If we could turn back the clock on decisions made, the outcomes might be different. There might be no conflict, no war to stand and remember here today. If we could turn the clock back, we could perhaps avoid so much loss of life, so much suffering, so much pain.
REMEMBER
We cannot turn the clock back. But we can remember. Because all too often it is too easy to forget the price of peace. Armistice Day and Remembrance Sunday give us time to stop, to remember. We stop the clock. Not literally. But for two minutes in the year, we are given the opportunity to reflect. To be still and remember the significant loss of life that conflict and war have caused. We come together as a nation to give thanks, and the silence gathers us into a shared emotion which for those who have lost loved ones, is almost unbearable. And it is those we loved and all those lost that we remember today.
TIME
There is a time for everything we are told in Ecclesiastes, including a time to kill, a time for war and a time for peace. We know that sadly to secure that peace, there sometimes must be conflict, and that comes with terrible consequences. But the passage also mentions a time to love.

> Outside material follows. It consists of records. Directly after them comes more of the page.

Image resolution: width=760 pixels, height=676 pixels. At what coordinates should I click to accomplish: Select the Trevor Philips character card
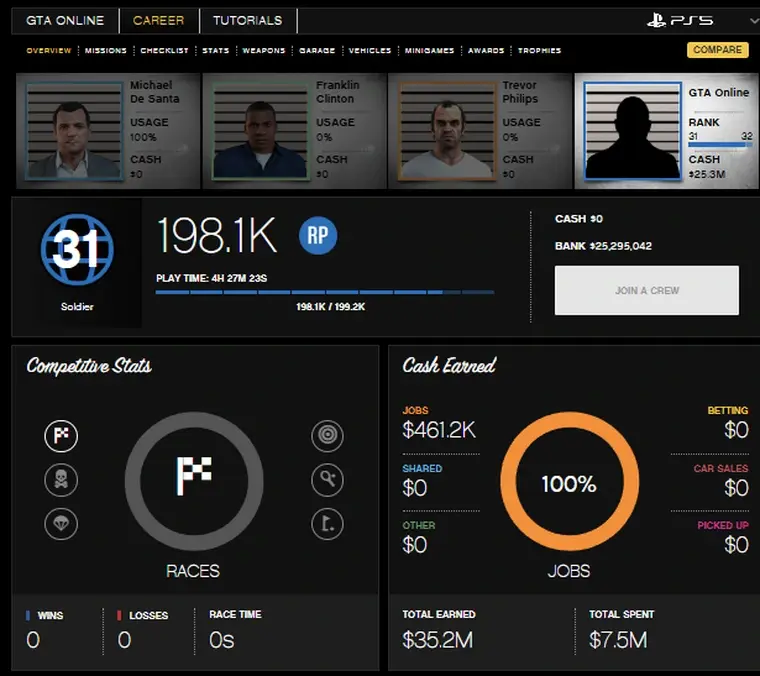[480, 131]
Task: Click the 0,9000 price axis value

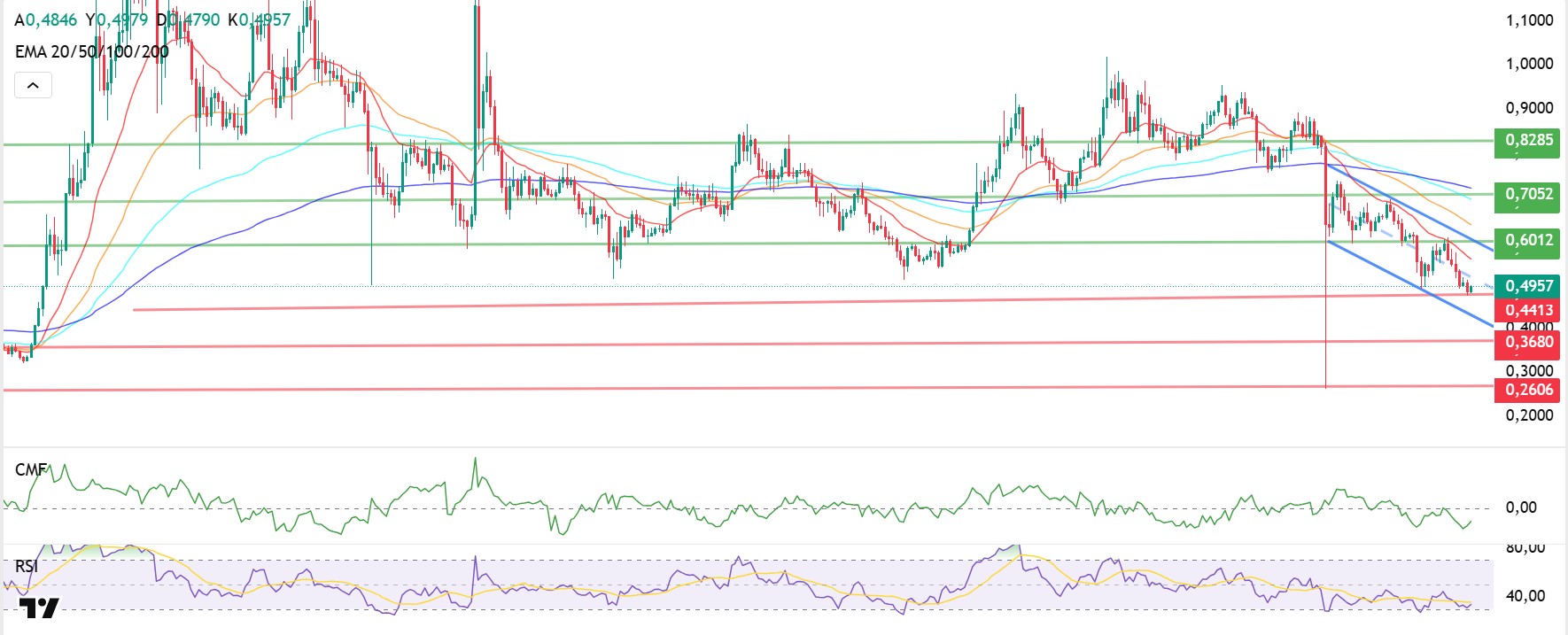Action: pyautogui.click(x=1529, y=108)
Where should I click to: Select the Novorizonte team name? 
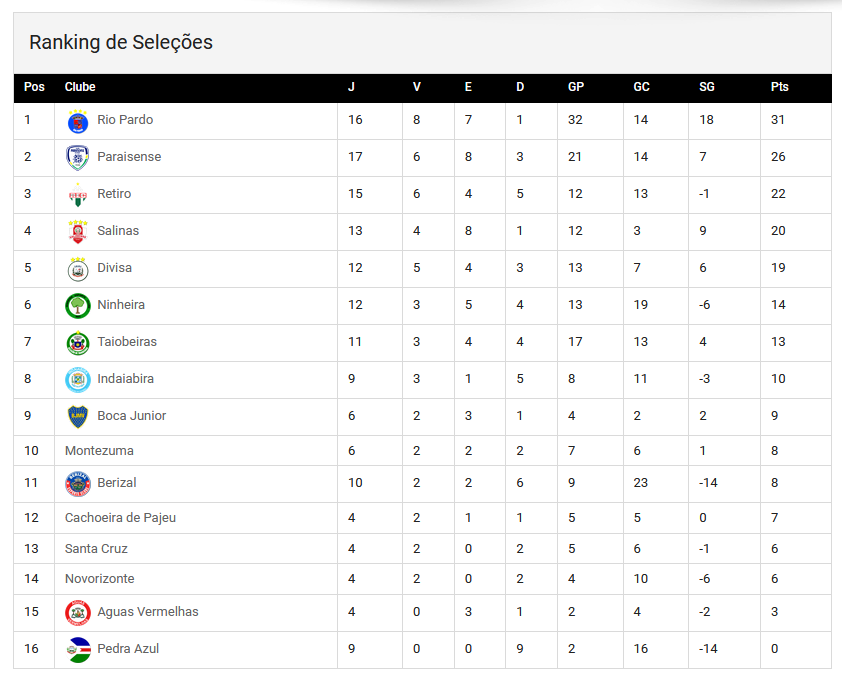click(x=99, y=579)
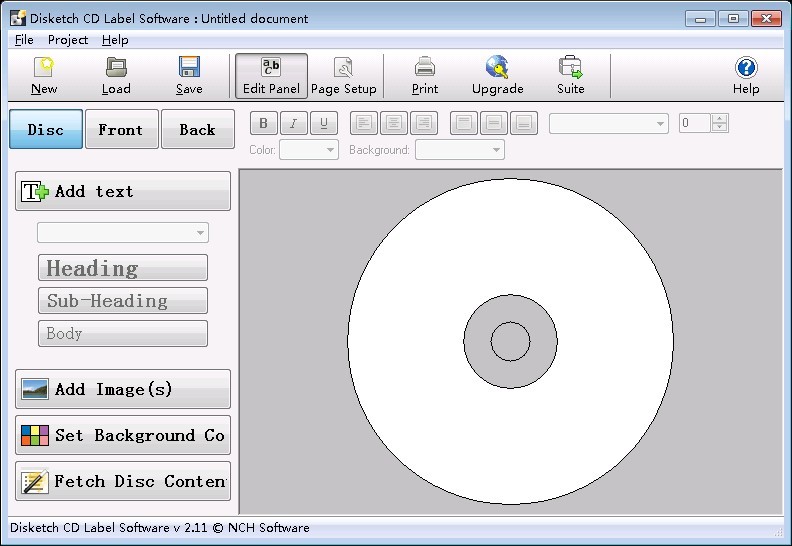This screenshot has width=792, height=546.
Task: Open the Suite toolbox icon
Action: point(571,68)
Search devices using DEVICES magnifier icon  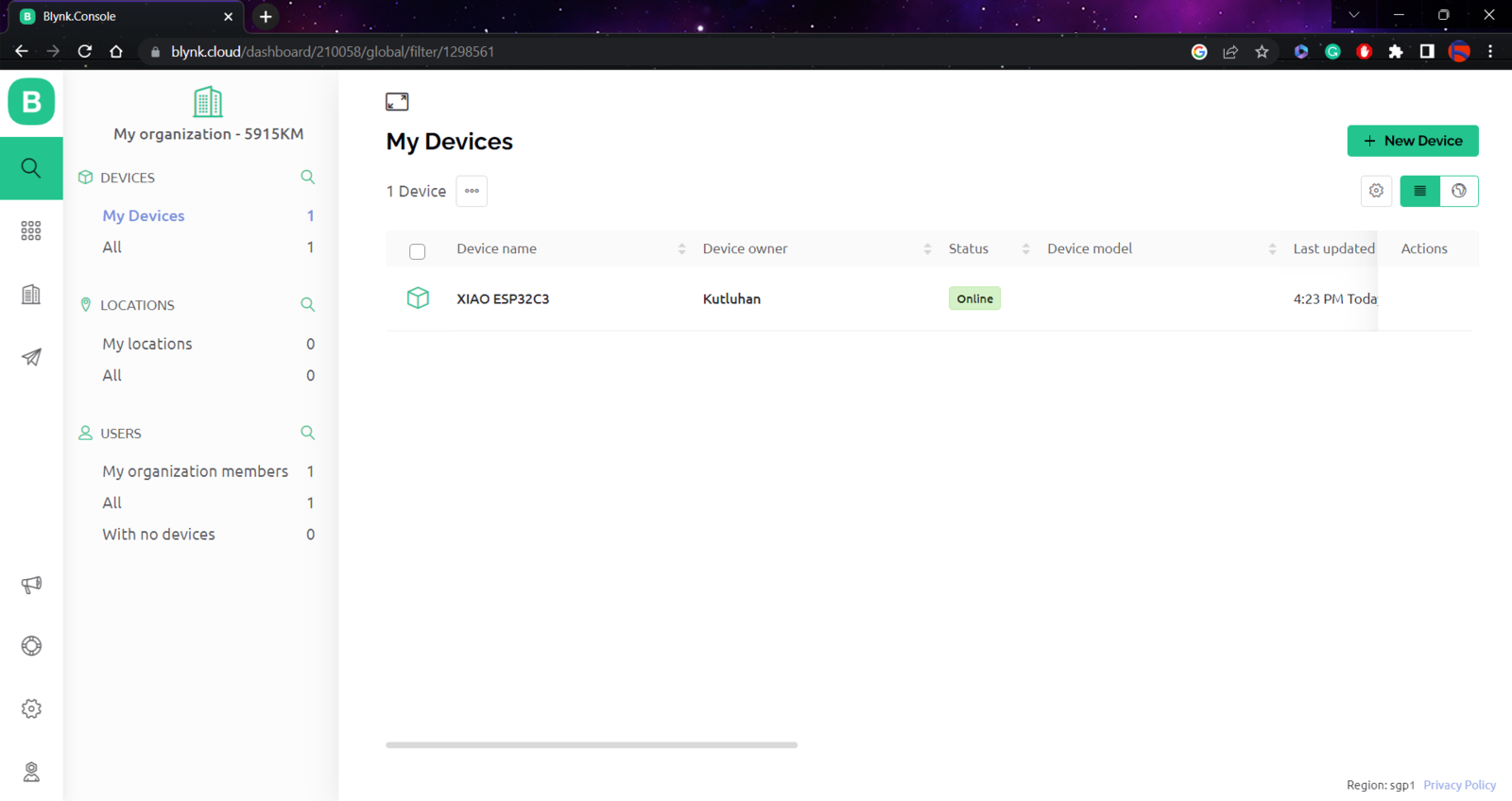click(x=307, y=177)
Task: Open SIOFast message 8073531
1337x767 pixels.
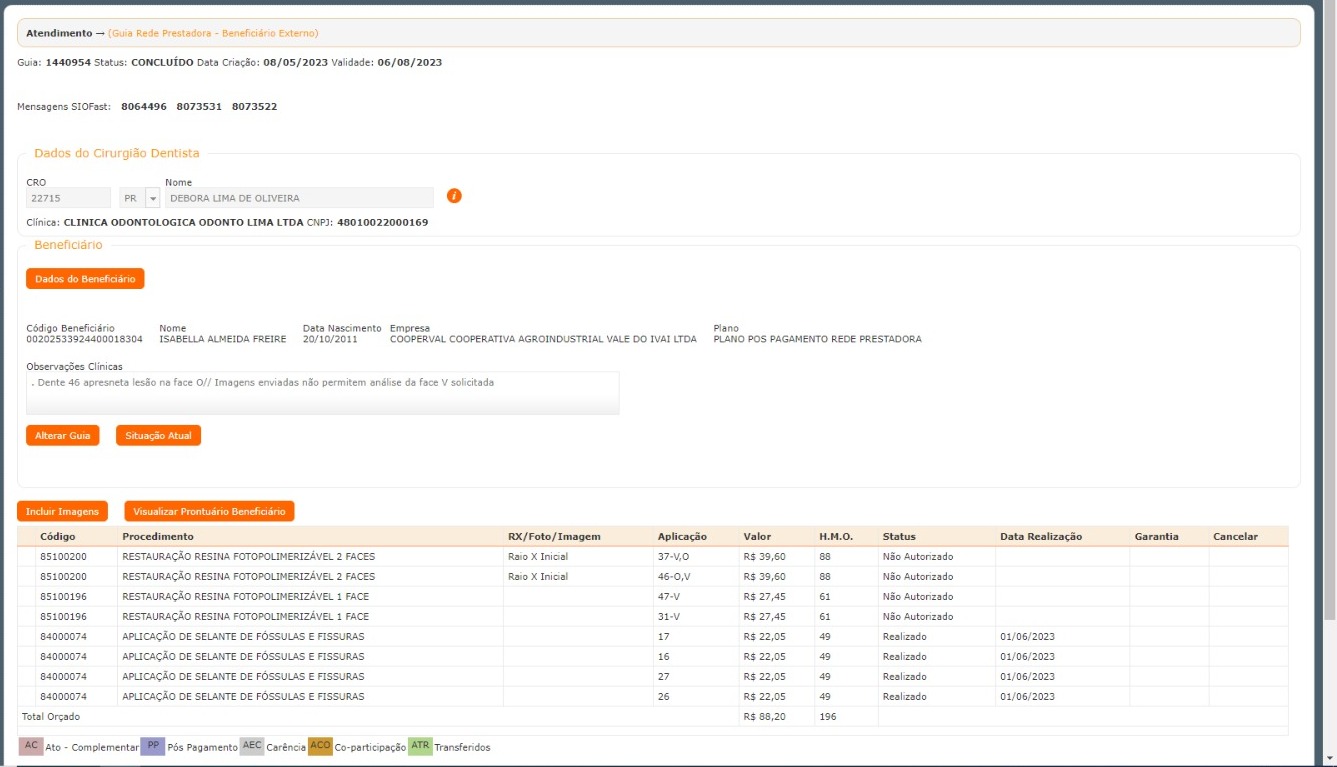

Love, a beautiful sound, just the four letters, but such a powerful word. And no matter what you believe, we know as human beings, that love endures as Paul writes in his letter to the Corinthians. Throughout all eternity love will never end, love reigns supreme, and the greatest is love.
LOVE
Unlike a poppy which will fall to the ground, wither, and decay, God’s love for us and our love for all those we remember today will not fall, wither or decay. Love will endure. The two minutes of silence we observe is barely enough time for the chatter of our minds to settle, but all the same, as we sit or stand together, we have an invitation to find space in the busyness of our own lives, for a silent opening to all that war has meant for our country and for those who have died fighting for it. As we join in that collective silence, what we do is stop our own clocks and become quiet just for a moment to bear witness to what happened. We don’t need to figure it out or think about how it can be put right, but I know that compassion will emerge, and along with this, God’s love for us all.